The 89th Punjabis was an infantry regiment of the British Indian Army raised in 1798 as a battalion of Madras Native Infantry. It was designated as the 89th Punjabis in 1903 and became 1st Battalion 8th Punjab Regiment in 1922. In 1947, it was allocated to Pakistan Army, where it continues to exist as 1st Battalion, The Baloch Regiment.

History

Formation and early service
The regiment was raised on 9 November 1798 at Masulipatam as the 3rd Extra Battalion of Madras Native Infantry by Captain Alexander MacLeod and was known as MacLeod ki Paltan (MacLeod's Battalion). In 1800, it was designated as the 1st Battalion 15th Regiment, and in 1824, as the 29th Regiment of Madras Native Infantry. The battalion was composed mostly of Muslims, Tamils and Telugus of South India. In 1818, it was dispatched to Ceylon to suppress a rebellion of the Sinhalese. In 1832, it was stationed at Malacca, Malaya, when it was again engaged in suppressing a revolt in the State of Naning.

The regiment served in Burma during the Third Anglo-Burmese War of 1885–87. In 1893, it was reconstituted with Punjabi Muslims, Sikhs, Rajputs & Brahmins, and permanently based in Burma. Its new designation was 29th Regiment (7th Burma Battalion) of Madras Infantry. In 1901, its title was changed to 29th Burma Infantry. The Burma Battalions were special units raised to police the new territories acquired in the Third Anglo-Burmese War and pacify the rebellious hill tribes inhabiting the frontier regions of Burma.

Reorganisation and the First World War
Subsequent to the reforms brought about in the Indian Army by Lord Kitchener in 1903, all former Madras units had 60 added to their numbers. Consequently, the regiment's designation was changed to 89th Punjabis. In 1910, the Burma Battalions were delocalized from Burma and in 1914, the regiment moved to Dinapore in India, just before the outbreak of the First World War.

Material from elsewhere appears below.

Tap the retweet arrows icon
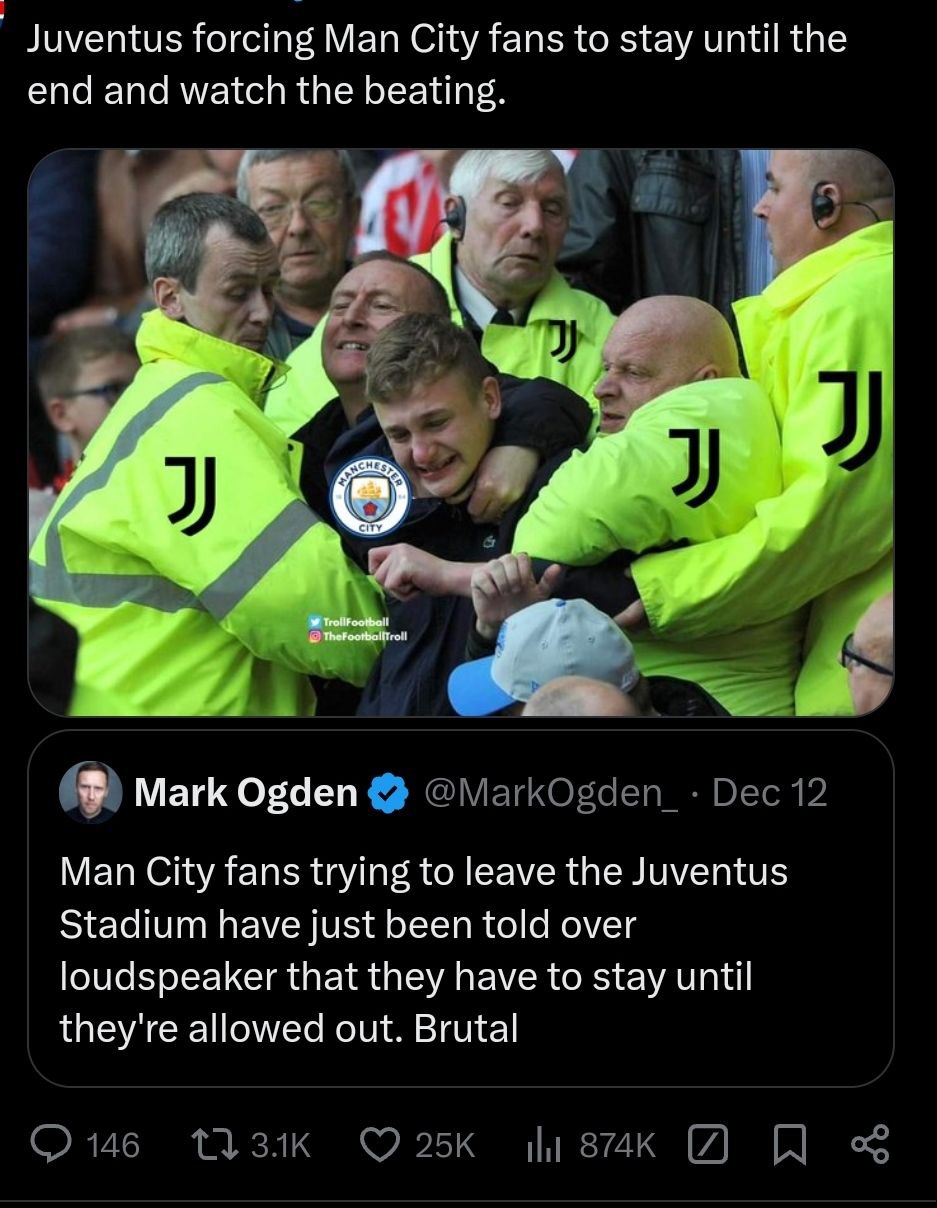Screen dimensions: 937x1208 [212, 1145]
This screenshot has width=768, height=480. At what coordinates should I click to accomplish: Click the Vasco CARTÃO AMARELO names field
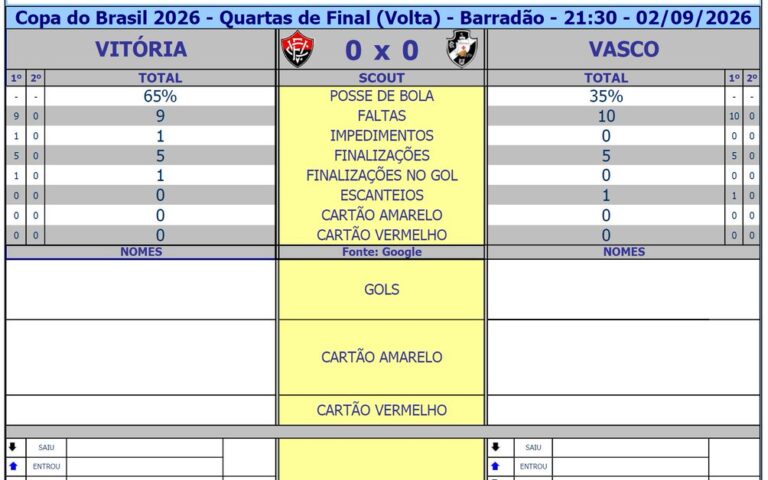624,357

The 89th Punjabis have a most distinguished record of service during the First World War. They have the unique distinction of serving in more theatres of war than any other unit of the British Empire. These include:

 Aden (Yemen), where they carried out the first opposed sea-borne assault landing in modern warfare, when they landed at Sheik Saiad Peninsula on 10 November 1914
Egypt, where they defended Suez Canal against the Turkish attack in February 1915.
Gallipoli, where they fought in the Second Battle of Krithia in May 1915.
France, where they endured the horrors of trench warfare from May to December 1915.
Mesopotamia, where the regiment fought with great distinction and was almost decimated in the bloody battles for the Relief of Kut al Amara on the Tigris Front in 1916.
North West Frontier of India, where they served on the Mohmand Blockade in 1917, while recuperating from the casualties suffered in Mesopotamia.
Salonika (Greece), where they arrived in 1918 but were not actively engaged.
Russian Transcaucasia, where they served from 1918–20 as part of the British Expeditionary Force.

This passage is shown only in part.